---
library_name: transformers
license: apache-2.0
base_model: google/pix2struct-docvqa-base
tags:
- generated_from_trainer
- invoice-processing
- information-extraction
- czech-language
- document-ai
- multimodal-model
- generative-model
- synthetic-data
- hybrid-data
- real-data
metrics:
- f1
model-index:
- name: Pix2StructCzechInvoice-V3
  results: []
---

# Pix2StructCzechInvoice (V3 – Full Pipeline with Real Data Fine-Tuning)

This model is a fine-tuned version of [google/pix2struct-docvqa-base](https://huggingface.co/google/pix2struct-docvqa-base) for structured information extraction from Czech invoices.

It achieves the following results on the evaluation set:
- Loss: 0.1542  
- F1: 0.8404  

---

## Model description

Pix2StructCzechInvoice (V3) is the final generative model in the experimental pipeline.

Unlike token classification approaches, this model:
- processes full document images  
- generates structured outputs as text sequences  

It extracts key invoice fields such as:
- supplier  
- customer  
- invoice number  
- bank details  
- totals  
- dates  

By combining synthetic, hybrid, and real data, this version significantly improves both performance and stability.

__DATASET SECTION__
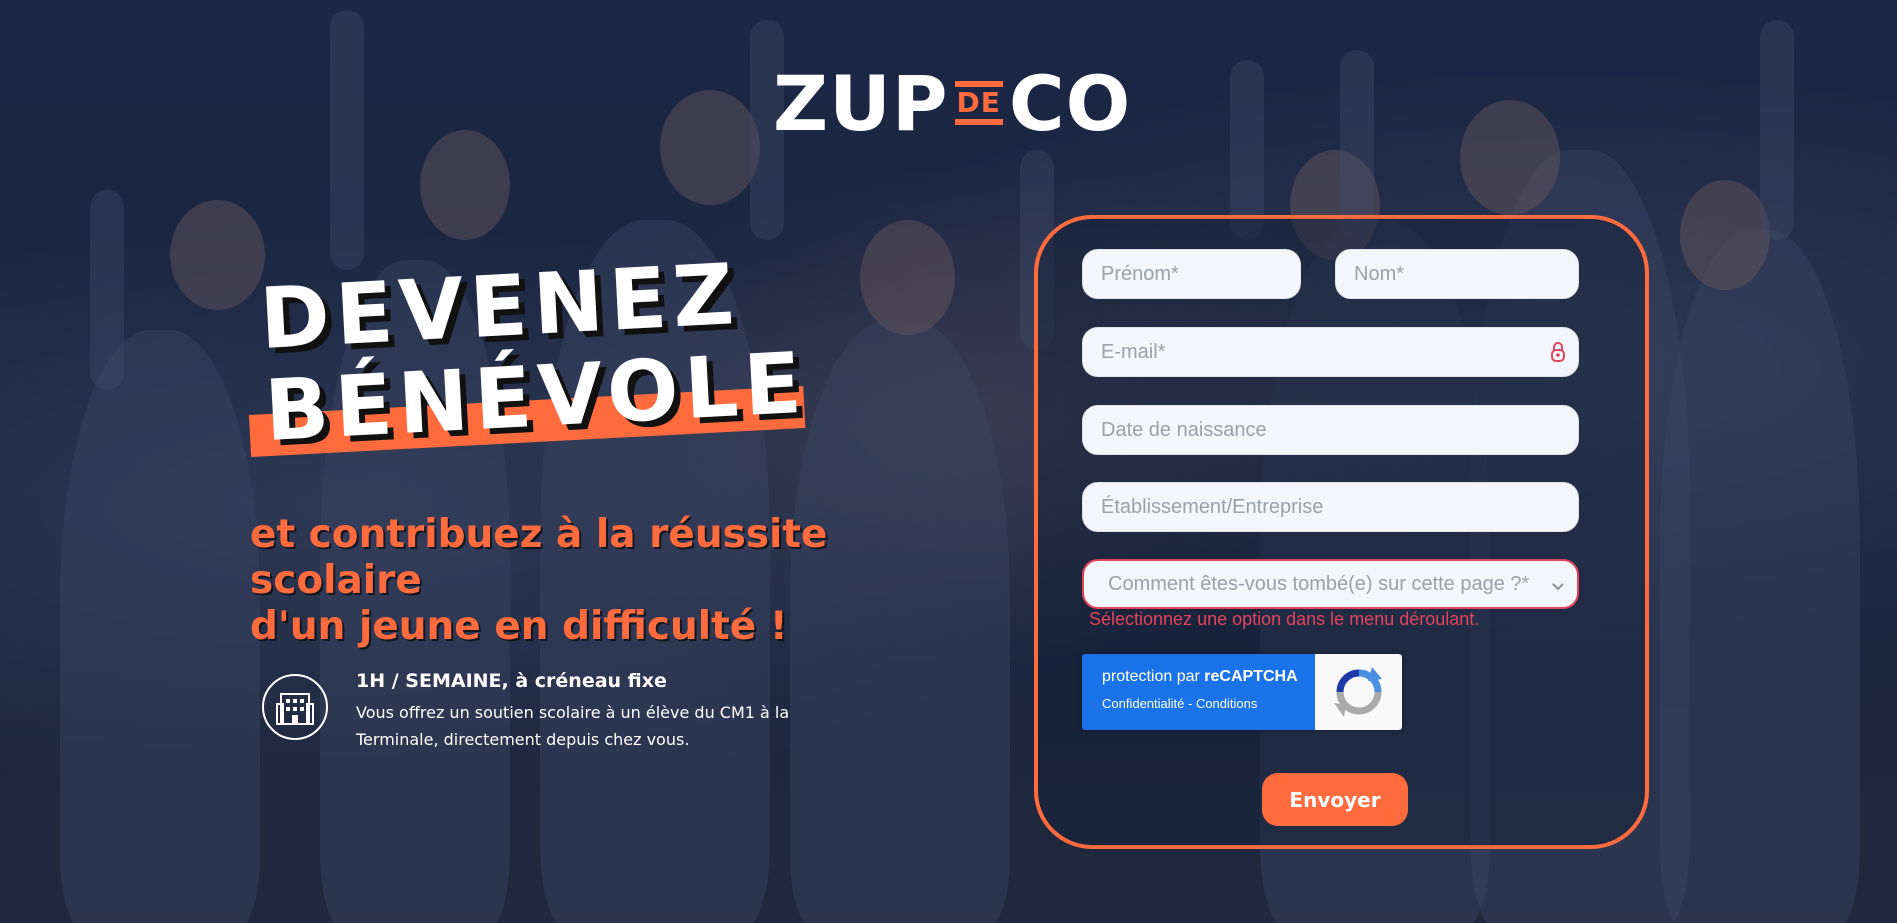 This screenshot has width=1897, height=923. What do you see at coordinates (1070, 103) in the screenshot?
I see `logo-text-co: CO` at bounding box center [1070, 103].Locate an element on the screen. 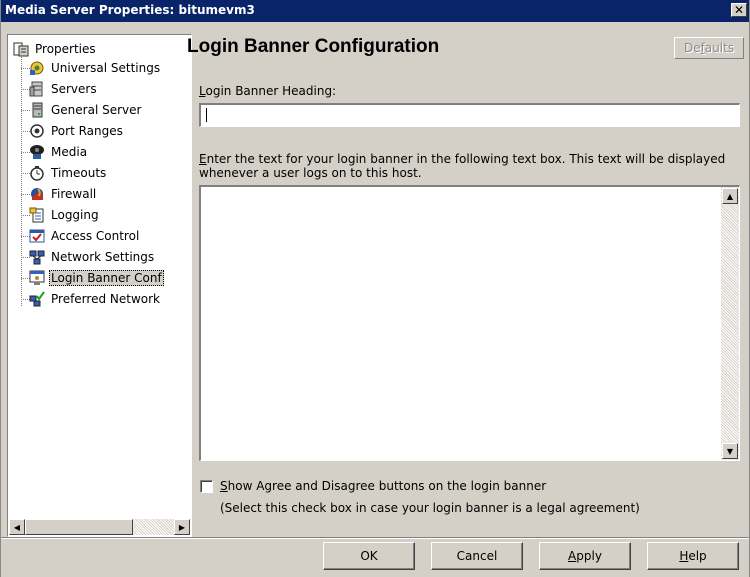  close-icon: ✕ is located at coordinates (739, 10).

__TRY IT__
Answer these about the Czech invoice model card above:
(a) Which base model was fine-tuned?
(b) What F1 score does it report on the evaluation set?
(c) What three kinds of data does this version combine?

__ANSWER BOX__
(a) google/pix2struct-docvqa-base
(b) 0.8404
(c) Synthetic, hybrid, and real data